— Extrait du document —
On peut être déconcerté, ou déçu, lecteur moderne, par l'agencement de cette lettre; sans émettre de jugement de valeur, on peut à tout le moins affirmer son caractère "exotique", si j'ose dire, tant les mœurs qui y sont décrites nous semblent étrangères. Alors qu'on s'attendrait à voir la naissance de la critique moderne, alors qu'on voudrait lire les lignes d'une vraie écrivaine s'exprimant sur un autre écrivain, on est frappé par la place majoritaire accordée à l'événement l'emportant sur la pièce elle-même.

Il serait toutefois inexact de dire que Madame de Sévigné, femme de goût, ne dit rien de la pièce; elle emploie de nombreux qualificatifs, qui révèlent d'ailleurs les attendus du lecteur ou spectateur "classique": "tout y est simple, tout y est innocent, tout y est sublime et touchant" : l'oeuvre d'art a pour fonction d'émouvoir, d'élever l'âme, d'édifier, et cela dans une forme simple, c'est-à-dire naturelle et équilibrée. On note également la suite, où Madame de Sévigné souligne le caractère équilibré et bienséant de l’œuvre: "cette fidélité de l’histoire sainte donne du respect ; tous les chants convenables aux paroles, qui sont tirées des Psaumes ou de La Sagesse, et mis dans le sujet, sont d’une beauté qu’on ne soutient pas sans larmes" - le caractère de "bienséance" dont on a abondamment parlé, n'est pas seulement moral, comme l'utilisation du mot finit par le laisser croire, mais renvoie à l'idée de convenance: ici de l'oeuvre à son sujet, de la mélodie aux paroles, des paroles au sujet. Le Classicisme: art de l'adéquation.

Mais enfin! Le lecteur désireux d'une critique approfondie sera mal payé: ce qui occupe Madame de Sévigné, c'est la cour, et elle le dit elle-même au début du passage: "je fis la mienne", c'est-à-dire, "je fis ma cour", expression elliptique qui semble renvoyer à l'idée que Madame de Sévigné a consolidé sa position à la cour, qu'elle a "gagné des points"... on me pardonnera la familiarité de l'expression, je pense, car, quand même! cette grandeur grisante d'être proche des premiers cercles, et même, comme cela va être le cas, de s'approcher de l'astre autour duquel gravitent tous, le Roi, cette grandeur a quelque chose de bien infantile. Voyez les détails qui retiennent son attention et valent la peine d'être relatés: quelles places sont réservées, quelles places peut on choisir, quelles places choisit-elle finalement, et à côté de qui; et puis, après la pièce, l'événement merveilleux, le Roi lui adressant la parole.

— Consigne —
Selon l'extrait sur la lettre de Madame de Sévigné, pourquoi l'expression familière « gagné des points » serait-elle pardonnable ? Répondez en une à trois phrases.

— Enregistrements —
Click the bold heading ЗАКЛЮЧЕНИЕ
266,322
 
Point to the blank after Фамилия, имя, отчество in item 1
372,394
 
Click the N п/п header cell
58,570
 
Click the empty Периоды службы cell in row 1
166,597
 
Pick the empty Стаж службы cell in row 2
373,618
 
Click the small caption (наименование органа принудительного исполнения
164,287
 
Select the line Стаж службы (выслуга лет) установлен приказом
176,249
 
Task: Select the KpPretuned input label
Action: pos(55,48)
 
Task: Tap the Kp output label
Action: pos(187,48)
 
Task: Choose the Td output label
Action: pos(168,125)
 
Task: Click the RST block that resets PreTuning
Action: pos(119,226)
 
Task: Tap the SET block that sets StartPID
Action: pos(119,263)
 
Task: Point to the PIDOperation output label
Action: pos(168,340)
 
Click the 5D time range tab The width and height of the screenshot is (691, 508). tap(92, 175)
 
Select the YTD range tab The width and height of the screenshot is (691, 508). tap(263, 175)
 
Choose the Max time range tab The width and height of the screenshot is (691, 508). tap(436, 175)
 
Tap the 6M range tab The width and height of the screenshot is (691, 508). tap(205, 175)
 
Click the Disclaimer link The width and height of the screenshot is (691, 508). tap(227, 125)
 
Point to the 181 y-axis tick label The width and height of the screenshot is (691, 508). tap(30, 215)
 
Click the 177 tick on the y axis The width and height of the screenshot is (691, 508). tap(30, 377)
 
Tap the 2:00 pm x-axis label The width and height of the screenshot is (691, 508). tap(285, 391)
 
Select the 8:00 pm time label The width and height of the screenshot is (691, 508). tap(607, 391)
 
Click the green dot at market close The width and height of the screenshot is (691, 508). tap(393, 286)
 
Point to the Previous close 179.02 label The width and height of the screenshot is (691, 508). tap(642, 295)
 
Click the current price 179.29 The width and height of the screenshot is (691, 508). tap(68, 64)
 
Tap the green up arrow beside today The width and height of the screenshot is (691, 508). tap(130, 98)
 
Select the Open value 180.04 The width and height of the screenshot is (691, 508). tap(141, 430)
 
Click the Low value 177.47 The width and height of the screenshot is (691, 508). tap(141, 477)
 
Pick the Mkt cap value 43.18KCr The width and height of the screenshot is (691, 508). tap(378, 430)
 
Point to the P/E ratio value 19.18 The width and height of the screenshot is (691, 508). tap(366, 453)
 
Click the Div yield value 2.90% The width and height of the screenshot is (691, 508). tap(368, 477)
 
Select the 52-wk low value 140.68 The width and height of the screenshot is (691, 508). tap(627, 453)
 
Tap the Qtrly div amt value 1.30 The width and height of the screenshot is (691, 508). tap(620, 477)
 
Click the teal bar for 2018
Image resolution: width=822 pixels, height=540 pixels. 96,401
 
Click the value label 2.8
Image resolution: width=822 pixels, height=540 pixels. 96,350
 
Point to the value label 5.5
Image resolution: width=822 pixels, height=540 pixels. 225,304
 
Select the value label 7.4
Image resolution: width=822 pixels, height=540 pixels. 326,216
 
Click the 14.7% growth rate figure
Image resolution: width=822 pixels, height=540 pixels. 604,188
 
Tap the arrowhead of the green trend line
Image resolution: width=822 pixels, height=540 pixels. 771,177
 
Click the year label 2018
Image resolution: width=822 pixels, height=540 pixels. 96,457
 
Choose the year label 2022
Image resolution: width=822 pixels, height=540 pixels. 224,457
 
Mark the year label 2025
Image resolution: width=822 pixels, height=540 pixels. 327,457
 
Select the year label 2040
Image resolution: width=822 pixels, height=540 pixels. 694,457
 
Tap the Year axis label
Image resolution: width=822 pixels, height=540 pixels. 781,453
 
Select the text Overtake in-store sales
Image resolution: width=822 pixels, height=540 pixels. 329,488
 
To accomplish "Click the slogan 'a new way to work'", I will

---

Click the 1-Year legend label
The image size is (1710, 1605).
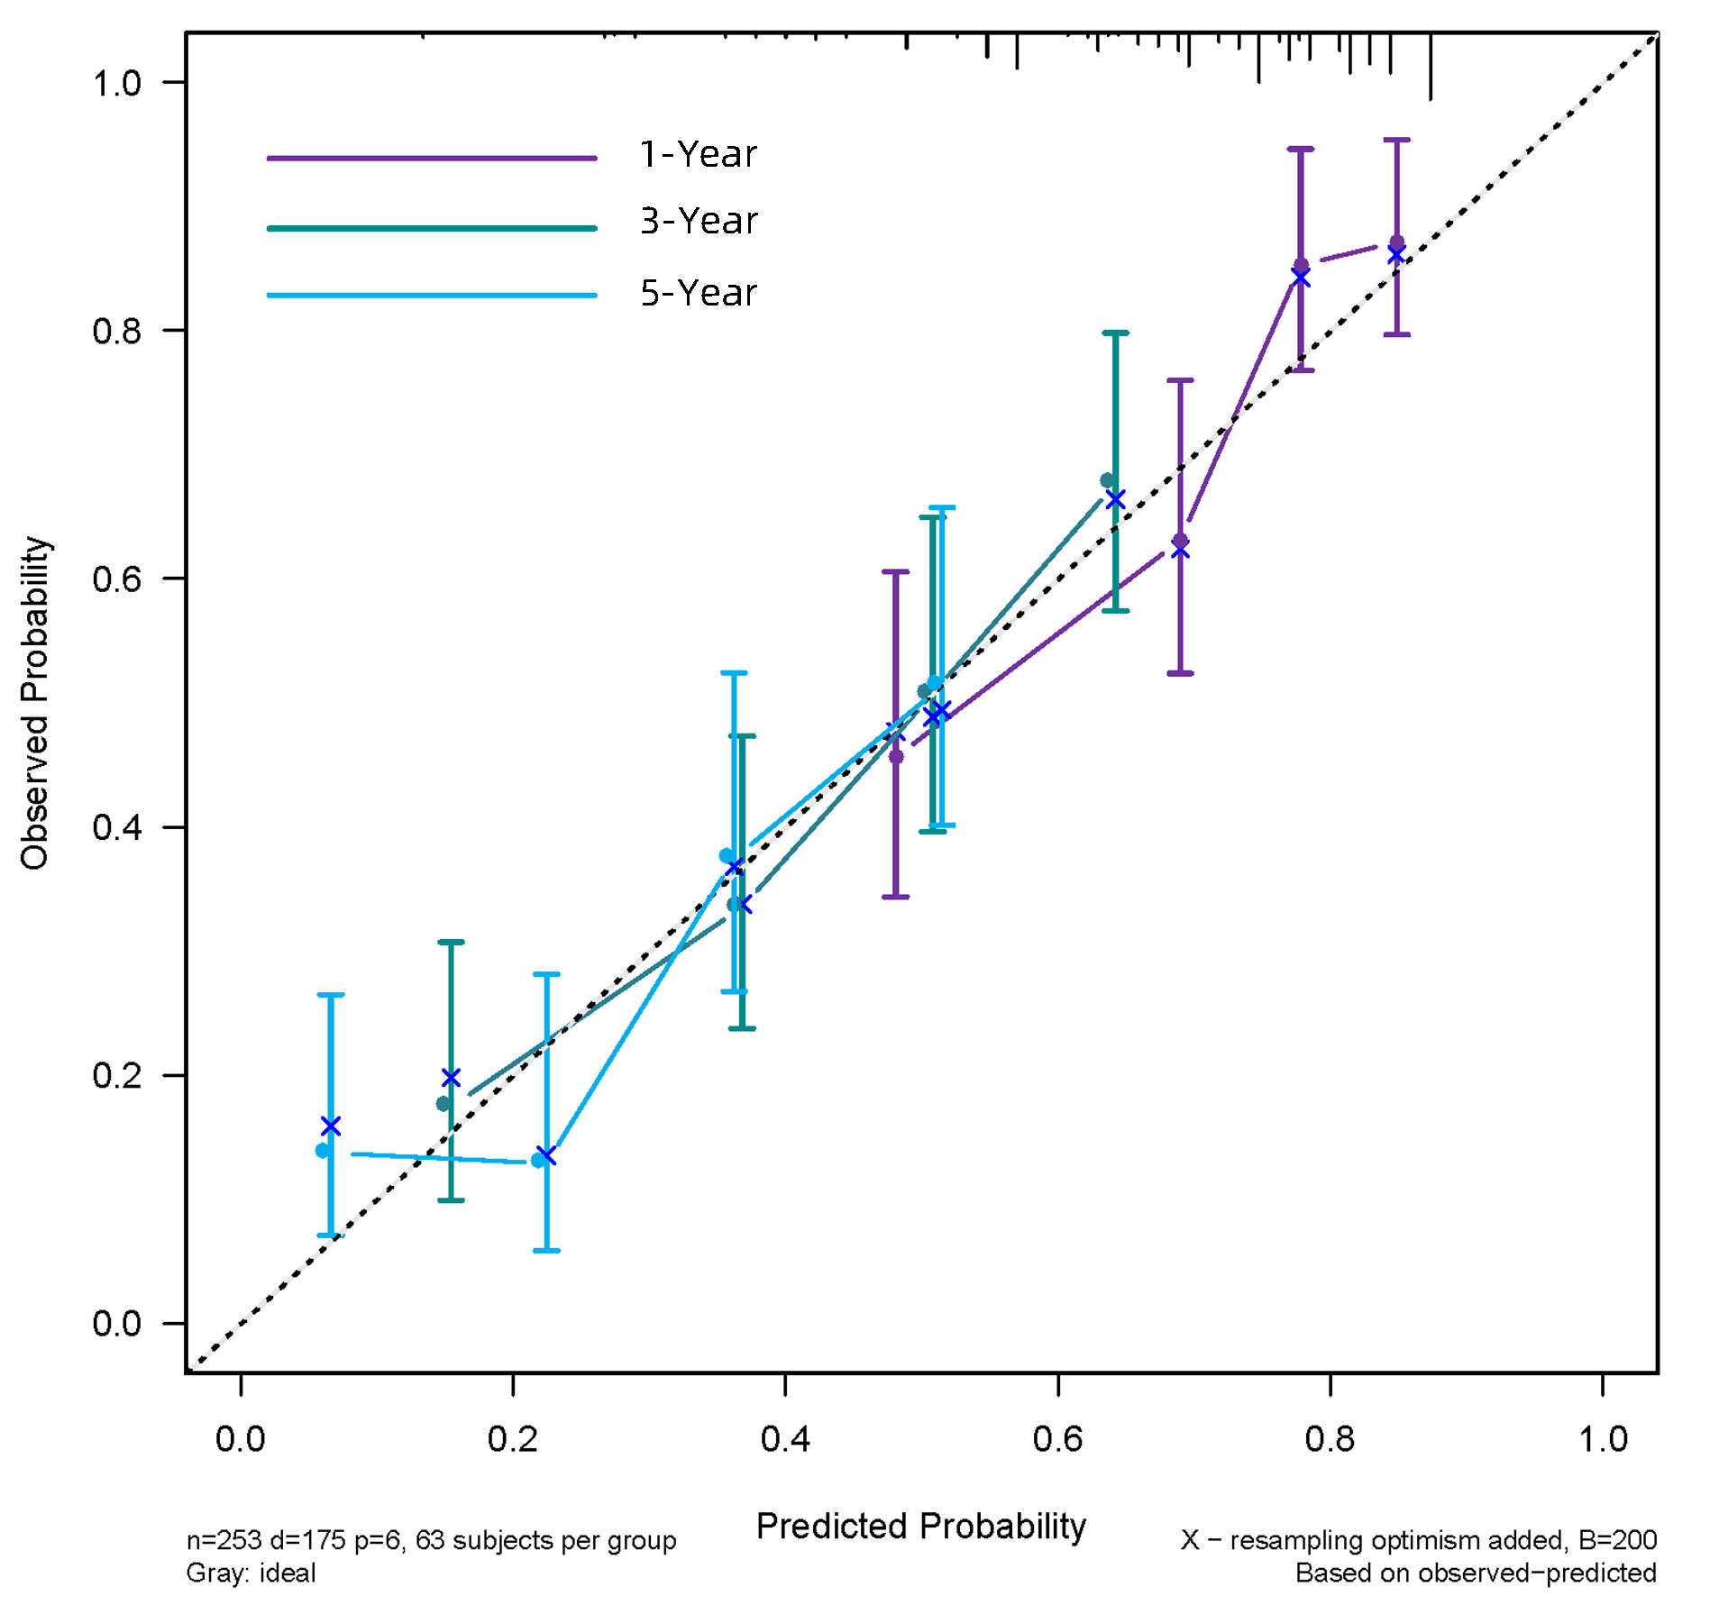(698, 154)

— Réponse —
Parce que la grandeur grisante d'être proche des premiers cercles de la cour, et même de s'approcher du Roi, autour duquel tous gravitent, a quelque chose de bien infantile.